引っ越しの2日前にお母さんが来てくれて
約1年ぶりの再会に玄関で抱きあってしまった。
お母さんに抱きしめてもらうなんて子供の時以来かな?
柔らかく温かいお母さんの肩に顔を埋めてそう思った。
リビングのソファーに
座ってもらって
「疲れたでしょう?お母さん。
今、お茶いれるから」
キッチンでお湯を沸かすと
荷物はほとんど段ボールに片付いた部屋を見渡しながらお母さんが
「もう、だいたい片付いてるのね。

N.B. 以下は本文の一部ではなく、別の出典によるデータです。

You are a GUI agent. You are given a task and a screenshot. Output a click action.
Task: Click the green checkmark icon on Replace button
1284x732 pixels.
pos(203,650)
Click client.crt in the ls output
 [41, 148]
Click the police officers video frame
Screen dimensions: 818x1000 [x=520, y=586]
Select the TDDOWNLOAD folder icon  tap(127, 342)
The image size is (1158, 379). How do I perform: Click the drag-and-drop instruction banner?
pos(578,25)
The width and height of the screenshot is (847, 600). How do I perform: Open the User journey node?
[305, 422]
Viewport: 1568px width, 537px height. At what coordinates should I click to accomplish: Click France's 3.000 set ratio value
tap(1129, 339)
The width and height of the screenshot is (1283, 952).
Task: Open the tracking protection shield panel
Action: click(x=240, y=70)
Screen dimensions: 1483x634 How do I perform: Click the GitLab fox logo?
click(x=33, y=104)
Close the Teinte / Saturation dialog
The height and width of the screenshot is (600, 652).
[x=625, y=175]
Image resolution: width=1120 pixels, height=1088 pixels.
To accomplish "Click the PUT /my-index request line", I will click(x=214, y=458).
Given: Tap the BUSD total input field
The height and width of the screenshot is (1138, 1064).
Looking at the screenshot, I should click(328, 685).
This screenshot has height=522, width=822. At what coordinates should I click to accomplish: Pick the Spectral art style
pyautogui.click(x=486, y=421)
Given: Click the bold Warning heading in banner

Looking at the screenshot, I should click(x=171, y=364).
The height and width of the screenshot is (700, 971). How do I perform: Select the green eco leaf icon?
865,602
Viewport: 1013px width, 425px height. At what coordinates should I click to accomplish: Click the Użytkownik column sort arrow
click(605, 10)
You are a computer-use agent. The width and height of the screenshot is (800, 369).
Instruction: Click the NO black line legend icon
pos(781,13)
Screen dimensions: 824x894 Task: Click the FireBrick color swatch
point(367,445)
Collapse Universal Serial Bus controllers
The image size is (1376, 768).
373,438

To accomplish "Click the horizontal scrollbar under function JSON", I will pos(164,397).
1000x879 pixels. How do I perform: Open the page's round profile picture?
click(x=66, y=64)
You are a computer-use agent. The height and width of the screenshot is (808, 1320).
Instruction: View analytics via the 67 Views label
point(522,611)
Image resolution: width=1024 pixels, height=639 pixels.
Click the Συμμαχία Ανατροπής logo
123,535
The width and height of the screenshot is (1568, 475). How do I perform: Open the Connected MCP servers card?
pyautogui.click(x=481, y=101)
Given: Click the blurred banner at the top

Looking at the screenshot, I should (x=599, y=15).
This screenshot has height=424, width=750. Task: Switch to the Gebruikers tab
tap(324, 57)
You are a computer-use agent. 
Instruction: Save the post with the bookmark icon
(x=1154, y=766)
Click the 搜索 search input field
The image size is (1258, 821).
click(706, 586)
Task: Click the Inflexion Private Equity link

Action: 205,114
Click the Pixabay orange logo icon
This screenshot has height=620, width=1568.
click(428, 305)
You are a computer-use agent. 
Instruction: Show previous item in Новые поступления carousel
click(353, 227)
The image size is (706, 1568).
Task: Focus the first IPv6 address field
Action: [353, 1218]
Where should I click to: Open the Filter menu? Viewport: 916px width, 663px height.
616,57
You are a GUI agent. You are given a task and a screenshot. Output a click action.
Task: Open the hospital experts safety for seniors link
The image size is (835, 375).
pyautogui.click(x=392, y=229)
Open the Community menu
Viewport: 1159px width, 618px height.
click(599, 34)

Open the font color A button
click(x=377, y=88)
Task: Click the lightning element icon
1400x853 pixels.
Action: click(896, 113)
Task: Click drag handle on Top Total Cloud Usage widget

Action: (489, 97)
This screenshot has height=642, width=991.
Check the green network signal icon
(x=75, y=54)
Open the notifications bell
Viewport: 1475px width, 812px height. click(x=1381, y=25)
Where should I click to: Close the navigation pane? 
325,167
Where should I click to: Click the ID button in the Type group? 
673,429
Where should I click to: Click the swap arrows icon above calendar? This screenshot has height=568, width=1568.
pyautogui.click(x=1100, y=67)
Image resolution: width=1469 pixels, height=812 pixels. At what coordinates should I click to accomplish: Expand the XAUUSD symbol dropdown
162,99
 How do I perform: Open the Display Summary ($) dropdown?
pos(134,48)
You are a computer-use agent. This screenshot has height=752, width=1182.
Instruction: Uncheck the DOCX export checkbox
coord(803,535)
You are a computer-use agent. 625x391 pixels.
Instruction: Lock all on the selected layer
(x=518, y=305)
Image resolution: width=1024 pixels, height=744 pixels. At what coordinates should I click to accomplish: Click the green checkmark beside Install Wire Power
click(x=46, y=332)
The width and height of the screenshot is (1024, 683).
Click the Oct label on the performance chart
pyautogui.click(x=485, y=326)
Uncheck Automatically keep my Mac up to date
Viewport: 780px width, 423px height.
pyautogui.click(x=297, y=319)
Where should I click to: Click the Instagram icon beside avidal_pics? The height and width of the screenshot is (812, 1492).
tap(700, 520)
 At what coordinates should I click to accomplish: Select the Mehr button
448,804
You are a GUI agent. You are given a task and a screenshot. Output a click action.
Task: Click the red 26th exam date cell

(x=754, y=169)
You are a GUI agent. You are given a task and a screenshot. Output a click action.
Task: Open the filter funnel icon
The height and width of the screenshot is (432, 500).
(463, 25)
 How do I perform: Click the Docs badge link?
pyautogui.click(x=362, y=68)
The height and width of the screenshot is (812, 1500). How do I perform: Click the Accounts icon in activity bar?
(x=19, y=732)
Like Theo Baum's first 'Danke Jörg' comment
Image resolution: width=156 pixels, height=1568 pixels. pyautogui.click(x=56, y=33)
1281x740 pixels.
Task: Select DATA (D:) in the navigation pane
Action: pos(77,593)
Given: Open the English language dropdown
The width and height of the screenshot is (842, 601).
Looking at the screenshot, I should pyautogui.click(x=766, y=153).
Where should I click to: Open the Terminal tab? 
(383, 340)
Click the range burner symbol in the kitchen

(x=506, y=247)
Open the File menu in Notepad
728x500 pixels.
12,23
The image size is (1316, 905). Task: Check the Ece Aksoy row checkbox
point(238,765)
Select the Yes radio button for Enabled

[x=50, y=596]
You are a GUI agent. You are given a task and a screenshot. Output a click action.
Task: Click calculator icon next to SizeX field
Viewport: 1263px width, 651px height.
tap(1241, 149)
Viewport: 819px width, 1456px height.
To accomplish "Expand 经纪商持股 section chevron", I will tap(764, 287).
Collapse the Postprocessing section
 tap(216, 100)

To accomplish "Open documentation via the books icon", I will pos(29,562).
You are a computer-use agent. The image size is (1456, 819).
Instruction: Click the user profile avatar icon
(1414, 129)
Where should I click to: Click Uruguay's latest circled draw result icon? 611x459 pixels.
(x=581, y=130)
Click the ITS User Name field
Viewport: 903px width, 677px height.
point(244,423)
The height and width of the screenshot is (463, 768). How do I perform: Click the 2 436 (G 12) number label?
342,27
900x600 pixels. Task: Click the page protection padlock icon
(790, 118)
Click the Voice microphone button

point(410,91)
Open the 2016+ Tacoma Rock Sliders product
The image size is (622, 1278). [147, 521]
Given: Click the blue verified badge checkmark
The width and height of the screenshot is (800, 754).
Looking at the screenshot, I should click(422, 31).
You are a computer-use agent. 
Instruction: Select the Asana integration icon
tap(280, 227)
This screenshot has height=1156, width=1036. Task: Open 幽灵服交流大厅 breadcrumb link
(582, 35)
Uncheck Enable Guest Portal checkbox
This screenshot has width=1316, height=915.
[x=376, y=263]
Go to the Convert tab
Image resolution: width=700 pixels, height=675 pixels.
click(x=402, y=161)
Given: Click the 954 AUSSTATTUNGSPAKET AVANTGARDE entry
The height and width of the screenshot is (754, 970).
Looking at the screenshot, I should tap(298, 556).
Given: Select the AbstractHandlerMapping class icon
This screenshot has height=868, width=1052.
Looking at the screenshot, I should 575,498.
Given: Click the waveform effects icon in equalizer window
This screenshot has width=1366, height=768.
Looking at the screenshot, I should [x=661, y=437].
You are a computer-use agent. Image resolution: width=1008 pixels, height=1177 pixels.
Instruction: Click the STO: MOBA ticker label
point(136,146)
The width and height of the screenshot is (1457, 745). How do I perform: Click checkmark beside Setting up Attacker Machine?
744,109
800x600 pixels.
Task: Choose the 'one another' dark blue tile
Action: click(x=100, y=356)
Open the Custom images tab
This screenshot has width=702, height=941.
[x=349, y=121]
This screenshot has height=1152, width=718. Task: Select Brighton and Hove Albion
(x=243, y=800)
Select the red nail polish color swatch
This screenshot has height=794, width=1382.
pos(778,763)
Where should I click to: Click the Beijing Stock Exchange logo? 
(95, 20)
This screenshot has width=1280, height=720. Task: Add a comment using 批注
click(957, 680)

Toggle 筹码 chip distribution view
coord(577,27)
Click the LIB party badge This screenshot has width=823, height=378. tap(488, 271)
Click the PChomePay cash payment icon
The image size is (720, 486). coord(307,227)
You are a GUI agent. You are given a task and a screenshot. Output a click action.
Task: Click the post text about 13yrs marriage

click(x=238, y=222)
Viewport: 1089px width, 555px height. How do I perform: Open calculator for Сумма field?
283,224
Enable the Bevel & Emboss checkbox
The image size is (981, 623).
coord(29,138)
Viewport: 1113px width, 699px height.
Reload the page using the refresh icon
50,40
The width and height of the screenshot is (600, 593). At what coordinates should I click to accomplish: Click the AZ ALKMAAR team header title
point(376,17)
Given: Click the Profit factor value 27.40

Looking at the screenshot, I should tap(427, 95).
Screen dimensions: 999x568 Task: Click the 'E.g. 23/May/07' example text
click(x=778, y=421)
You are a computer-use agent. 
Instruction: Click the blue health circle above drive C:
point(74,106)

えらい、えらい」
「うん。だいたいね」
久しぶりの日本だから緑茶がいいかな(ティーパックのしかないけど)
湯呑み茶碗にお湯を注いでると
リビングのお母さんから
刺さりそうなくらいの視線を感じて
「なぁに?あんまり見られるとイヤなんですけど」
唇を軽くとがらせ抗議する
お母さんは頬に手をあて
感慨深そうに呟いた
「たった1年でこんなに成長するのかしら」
「え?身長も体重もそんなに変わってないよ」
湯呑みを持ってキッチンを出てリビングのテーブルに「どうぞ」と置き
お母さんの隣に座ると
「身長とかじゃなくて」
お母さんが私の頬を両手で包み
「……顔、かしら?
大人っぽくなったっていうか
う~ん…………
女の子らしくなったわね」
かなり恥ずかしくなって
「何よぅ。前の私は女の子じゃなかったっていうの?」
ぶっきらぼうに返したけど
お母さん
私、恋をしたんだよ。
とっても とっても
いい恋をしたからだよ
……な~んて、照れくさいことは絶対に秘密だけどね。